The thymus is histologically divided into the cortex and medulla. The central cortex is the site of the early events in thymocyte development 63. The peripheral medulla, where the late events in thymocyte development take place, shows less dense cellularity but contains more mature T cells than the cortex does 63. The differential expression of FoxO1 protein according to the presence or absence of acute chorioamnionitis in the thymic medulla, but not in the thymic cortex, is intriguing. Based on the difference in the differential expression of FoxO1 between the two parts of the thymus, the possibility exists that miR‐223 and FoxO1 could affect the later stages of T‐cell development. A recent study on the changes in foetal thymus according to intrauterine inflammation reported a difference in terms of the foetal thymic immune cell populations of the cortex and medulla: the medulla was found to have a greater CD4:CD8 ratio than the cortex 64.

Several studies have investigated thymic changes in the context of chorioamnionitis. The association between foetal thymic involution and foetal inflammatory response syndrome has been previously reported 65, 66. Thymic changes after intrauterine inflammation, such as the decrease in thymus‐to‐body weight ratios 43 and alterations in foetal thymic immune cell populations 64, have also been reported. ‘Developmental programming’ during foetal or infantile periods is known to be closely associated with adult health problems, including coronary heart disease, stroke, hypertension and diabetes 67, 68. Thus, the long‐term consequences in the adaptive immune system and other organs by the alteration of miR‐223 and FoxO1 expression in the presence of placental inflammation need to be further clarified by additional observational and mechanistic studies. However, the findings in this study suggest that foetal programming by an abnormal intrauterine environment has potentially long‐term and systemic effects, as the alteration of miR‐223 occurs simultaneously in multiple organs and in the same direction. In addition, FoxO1 is a known regulator of gluconeogenesis, glycogenolysis and adipogenesis 49, as well as a modulator of the immune system and inflammation 50.

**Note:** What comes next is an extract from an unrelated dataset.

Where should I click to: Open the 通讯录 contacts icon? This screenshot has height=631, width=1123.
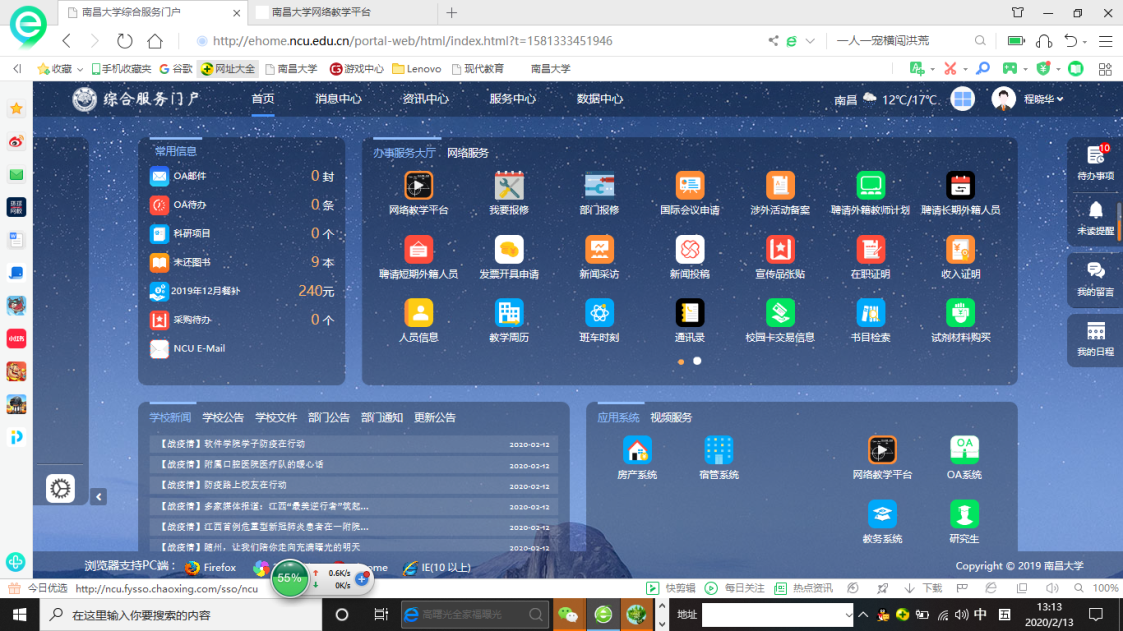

In summary, foetuses with inflammation in the chorioamniotic membranes showed increased expression of miR‐223 in the thymus, lung and liver, and FoxO1 is a target of miR‐223. These findings suggest that the post‐transcriptional regulation of genes by miR‐223 is a novel component of the foetal systemic inflammatory response to intrauterine infection and inflammation.

Conflict of interest

The authors confirm that there are no conflict of interests.